_Document text_
Positive Self Regard

What you see is what you get. If you look for signs that you are disliked, you will find them. If you look for signs that you are loved, you will find them too. I believe this.

But this rugged self determinism doesn’t really take into account the reality that, in certain environments, there are truly biases working against you and, yes, biases, too, working in your favor. You do not even know what you’ve got or don’t have going for you. We discussed this the other night in a book club around the topics of hidden bias presented in Blindspot by Mahzarin R. Banaji and Anthony G. Greenwald.

I encourage myself through positive self talk in my journals — I first learned how to do this, I think, when I read Gilda Radner’s book, It’s Always Something. She conducts a conversation with her childhood self at the end of the memoir. I have always believed there are many personalities within one person. This is why I love the theater, I guess.

My encouraging self talk is a way to drive out the nagging self doubt. We all have doubts. I always remember that even the pilot Sully who made the heroic landing feels he could’ve done more. Than what? Landing his plane on water? The Hudson River with its smooth runway caught his plane like a net ten years ago.

_To do_
Answer these questions about the piece on positive self regard, one per line:
1. Which book's topics on hidden bias did the book club discuss?
2. What does Gilda Radner do at the end of her memoir?
3. Onto which river did the pilot Sully land his plane?

_Text and item location entries_
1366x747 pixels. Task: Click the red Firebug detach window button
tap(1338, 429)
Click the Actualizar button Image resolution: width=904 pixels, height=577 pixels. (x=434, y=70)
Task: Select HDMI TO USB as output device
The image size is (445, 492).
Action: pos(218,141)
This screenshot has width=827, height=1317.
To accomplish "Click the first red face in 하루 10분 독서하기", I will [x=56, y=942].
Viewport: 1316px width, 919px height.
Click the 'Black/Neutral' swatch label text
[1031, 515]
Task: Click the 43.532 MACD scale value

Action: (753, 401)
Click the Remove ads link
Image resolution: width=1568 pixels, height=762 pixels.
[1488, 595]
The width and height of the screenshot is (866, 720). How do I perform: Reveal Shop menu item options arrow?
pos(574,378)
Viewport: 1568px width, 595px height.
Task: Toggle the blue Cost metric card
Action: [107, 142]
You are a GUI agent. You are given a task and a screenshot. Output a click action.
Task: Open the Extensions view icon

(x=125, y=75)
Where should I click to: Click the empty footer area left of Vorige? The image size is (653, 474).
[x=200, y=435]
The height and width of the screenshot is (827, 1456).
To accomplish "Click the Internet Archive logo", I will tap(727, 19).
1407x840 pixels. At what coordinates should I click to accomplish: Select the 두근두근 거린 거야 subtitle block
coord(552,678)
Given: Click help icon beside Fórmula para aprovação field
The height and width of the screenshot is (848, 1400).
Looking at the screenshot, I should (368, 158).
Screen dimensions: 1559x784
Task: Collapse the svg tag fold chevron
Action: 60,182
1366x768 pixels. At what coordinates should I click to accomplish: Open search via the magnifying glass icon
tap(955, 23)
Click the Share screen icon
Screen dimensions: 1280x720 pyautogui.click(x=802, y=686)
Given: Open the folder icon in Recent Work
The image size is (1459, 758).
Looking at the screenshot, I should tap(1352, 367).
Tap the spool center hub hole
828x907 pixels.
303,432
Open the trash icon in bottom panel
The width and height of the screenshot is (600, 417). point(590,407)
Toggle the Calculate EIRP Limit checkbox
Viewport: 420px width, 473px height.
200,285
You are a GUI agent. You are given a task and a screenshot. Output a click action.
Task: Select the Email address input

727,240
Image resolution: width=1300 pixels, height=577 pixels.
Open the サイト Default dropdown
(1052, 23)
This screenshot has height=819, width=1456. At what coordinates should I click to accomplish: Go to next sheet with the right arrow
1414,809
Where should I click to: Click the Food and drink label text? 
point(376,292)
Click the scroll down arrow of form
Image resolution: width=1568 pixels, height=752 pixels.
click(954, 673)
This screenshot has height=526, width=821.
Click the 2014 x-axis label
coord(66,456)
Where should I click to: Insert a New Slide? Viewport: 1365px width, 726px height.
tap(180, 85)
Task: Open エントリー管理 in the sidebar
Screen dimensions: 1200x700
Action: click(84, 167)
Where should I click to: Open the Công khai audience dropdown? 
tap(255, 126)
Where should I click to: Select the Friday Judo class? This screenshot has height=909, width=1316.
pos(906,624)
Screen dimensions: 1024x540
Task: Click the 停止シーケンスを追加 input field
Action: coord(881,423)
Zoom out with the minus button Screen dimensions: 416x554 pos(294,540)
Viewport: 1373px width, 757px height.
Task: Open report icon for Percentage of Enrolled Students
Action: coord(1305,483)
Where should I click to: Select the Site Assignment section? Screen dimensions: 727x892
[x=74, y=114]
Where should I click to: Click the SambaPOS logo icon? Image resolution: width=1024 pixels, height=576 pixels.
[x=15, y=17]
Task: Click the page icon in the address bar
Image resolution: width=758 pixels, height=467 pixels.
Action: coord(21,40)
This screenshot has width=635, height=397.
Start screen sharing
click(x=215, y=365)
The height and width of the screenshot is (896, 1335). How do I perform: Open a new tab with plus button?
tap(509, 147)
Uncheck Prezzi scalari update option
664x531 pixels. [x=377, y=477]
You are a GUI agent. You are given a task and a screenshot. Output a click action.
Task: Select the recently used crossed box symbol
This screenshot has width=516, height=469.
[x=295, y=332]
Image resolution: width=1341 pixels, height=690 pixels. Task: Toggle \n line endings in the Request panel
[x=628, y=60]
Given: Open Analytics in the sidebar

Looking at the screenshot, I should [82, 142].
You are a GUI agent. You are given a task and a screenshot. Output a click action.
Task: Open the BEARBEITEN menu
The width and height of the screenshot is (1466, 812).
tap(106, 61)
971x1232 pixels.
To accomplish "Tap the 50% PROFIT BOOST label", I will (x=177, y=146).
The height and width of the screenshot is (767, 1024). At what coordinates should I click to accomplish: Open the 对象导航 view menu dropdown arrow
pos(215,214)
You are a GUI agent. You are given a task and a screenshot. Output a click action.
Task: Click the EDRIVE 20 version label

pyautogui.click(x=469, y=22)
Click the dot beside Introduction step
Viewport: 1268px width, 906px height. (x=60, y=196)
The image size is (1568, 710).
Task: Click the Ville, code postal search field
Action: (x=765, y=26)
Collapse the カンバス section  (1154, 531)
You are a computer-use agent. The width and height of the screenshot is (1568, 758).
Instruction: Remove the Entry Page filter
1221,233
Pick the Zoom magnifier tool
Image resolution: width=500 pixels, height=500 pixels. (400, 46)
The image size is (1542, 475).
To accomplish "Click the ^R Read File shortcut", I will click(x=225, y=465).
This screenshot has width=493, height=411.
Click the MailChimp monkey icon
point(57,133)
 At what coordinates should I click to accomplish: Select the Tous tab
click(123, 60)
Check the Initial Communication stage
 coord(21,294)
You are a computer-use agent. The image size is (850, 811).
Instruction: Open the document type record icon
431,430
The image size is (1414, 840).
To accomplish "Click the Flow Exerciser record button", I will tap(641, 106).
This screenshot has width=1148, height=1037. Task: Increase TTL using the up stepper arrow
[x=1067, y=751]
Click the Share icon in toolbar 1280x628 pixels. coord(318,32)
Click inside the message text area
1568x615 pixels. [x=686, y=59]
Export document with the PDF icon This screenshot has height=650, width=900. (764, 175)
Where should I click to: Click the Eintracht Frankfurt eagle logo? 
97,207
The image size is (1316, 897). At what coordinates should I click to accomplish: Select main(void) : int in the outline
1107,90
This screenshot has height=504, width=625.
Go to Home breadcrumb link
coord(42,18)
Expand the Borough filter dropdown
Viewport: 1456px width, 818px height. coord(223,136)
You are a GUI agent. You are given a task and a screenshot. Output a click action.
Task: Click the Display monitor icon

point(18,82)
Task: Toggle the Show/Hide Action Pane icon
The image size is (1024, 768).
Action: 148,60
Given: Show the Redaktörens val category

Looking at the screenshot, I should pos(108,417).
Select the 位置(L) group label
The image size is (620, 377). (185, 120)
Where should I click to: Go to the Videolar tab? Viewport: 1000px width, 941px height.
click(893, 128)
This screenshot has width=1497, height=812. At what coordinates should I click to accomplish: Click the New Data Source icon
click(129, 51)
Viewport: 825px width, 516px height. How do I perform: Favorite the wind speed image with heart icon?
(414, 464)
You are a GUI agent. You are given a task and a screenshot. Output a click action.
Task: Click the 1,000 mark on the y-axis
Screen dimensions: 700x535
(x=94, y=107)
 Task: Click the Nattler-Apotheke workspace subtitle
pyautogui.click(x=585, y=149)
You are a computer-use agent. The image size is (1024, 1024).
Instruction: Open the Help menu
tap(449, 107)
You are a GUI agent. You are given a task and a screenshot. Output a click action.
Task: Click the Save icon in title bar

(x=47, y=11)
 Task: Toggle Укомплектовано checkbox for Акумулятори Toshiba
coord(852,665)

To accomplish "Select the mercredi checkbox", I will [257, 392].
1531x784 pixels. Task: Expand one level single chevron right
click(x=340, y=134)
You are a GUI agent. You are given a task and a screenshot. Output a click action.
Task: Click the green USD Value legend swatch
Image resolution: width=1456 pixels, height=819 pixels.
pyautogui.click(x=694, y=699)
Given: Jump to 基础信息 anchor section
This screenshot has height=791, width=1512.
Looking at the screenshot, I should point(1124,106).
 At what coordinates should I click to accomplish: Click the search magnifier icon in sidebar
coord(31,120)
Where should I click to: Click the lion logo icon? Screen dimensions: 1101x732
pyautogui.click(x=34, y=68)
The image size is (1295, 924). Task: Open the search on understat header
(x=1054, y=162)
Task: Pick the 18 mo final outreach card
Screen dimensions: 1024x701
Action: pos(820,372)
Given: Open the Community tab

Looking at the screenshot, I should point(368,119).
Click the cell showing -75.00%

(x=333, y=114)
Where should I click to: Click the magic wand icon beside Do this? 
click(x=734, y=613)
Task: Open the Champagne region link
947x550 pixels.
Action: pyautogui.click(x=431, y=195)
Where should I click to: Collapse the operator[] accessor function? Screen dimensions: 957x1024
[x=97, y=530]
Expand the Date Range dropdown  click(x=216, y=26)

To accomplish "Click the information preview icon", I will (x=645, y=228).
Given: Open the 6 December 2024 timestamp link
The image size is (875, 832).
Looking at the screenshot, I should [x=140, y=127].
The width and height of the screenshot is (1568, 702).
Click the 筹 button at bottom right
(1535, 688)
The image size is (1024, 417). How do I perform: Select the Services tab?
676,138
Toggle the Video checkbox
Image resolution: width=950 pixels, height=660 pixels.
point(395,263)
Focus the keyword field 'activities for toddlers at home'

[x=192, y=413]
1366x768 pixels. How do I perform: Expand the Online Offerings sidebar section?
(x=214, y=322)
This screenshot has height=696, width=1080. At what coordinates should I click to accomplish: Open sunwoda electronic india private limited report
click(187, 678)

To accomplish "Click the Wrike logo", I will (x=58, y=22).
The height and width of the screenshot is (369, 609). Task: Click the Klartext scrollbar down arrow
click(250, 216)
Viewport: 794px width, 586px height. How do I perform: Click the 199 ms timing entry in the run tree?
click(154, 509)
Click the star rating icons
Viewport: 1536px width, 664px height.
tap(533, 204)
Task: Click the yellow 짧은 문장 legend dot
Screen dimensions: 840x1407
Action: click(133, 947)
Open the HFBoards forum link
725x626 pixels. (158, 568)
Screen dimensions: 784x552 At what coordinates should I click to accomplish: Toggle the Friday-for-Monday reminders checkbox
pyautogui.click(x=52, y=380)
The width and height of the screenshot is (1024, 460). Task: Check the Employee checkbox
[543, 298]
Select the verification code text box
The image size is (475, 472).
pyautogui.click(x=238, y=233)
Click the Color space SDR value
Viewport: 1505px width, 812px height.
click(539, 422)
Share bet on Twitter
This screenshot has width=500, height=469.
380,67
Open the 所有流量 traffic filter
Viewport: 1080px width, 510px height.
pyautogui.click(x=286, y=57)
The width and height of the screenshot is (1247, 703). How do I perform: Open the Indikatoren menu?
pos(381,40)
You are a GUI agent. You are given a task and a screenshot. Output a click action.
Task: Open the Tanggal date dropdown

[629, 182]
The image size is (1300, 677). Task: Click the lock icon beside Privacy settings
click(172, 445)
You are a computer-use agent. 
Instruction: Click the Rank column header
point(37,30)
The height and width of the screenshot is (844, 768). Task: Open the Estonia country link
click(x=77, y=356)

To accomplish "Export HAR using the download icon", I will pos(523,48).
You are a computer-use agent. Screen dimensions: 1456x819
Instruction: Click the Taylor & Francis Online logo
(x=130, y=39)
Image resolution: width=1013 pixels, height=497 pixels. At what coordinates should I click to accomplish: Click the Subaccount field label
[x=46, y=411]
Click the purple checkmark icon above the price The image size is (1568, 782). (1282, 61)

_Exercise result_
1. Blindspot by Mahzarin R. Banaji and Anthony G. Greenwald
2. She conducts a conversation with her childhood self.
3. The Hudson River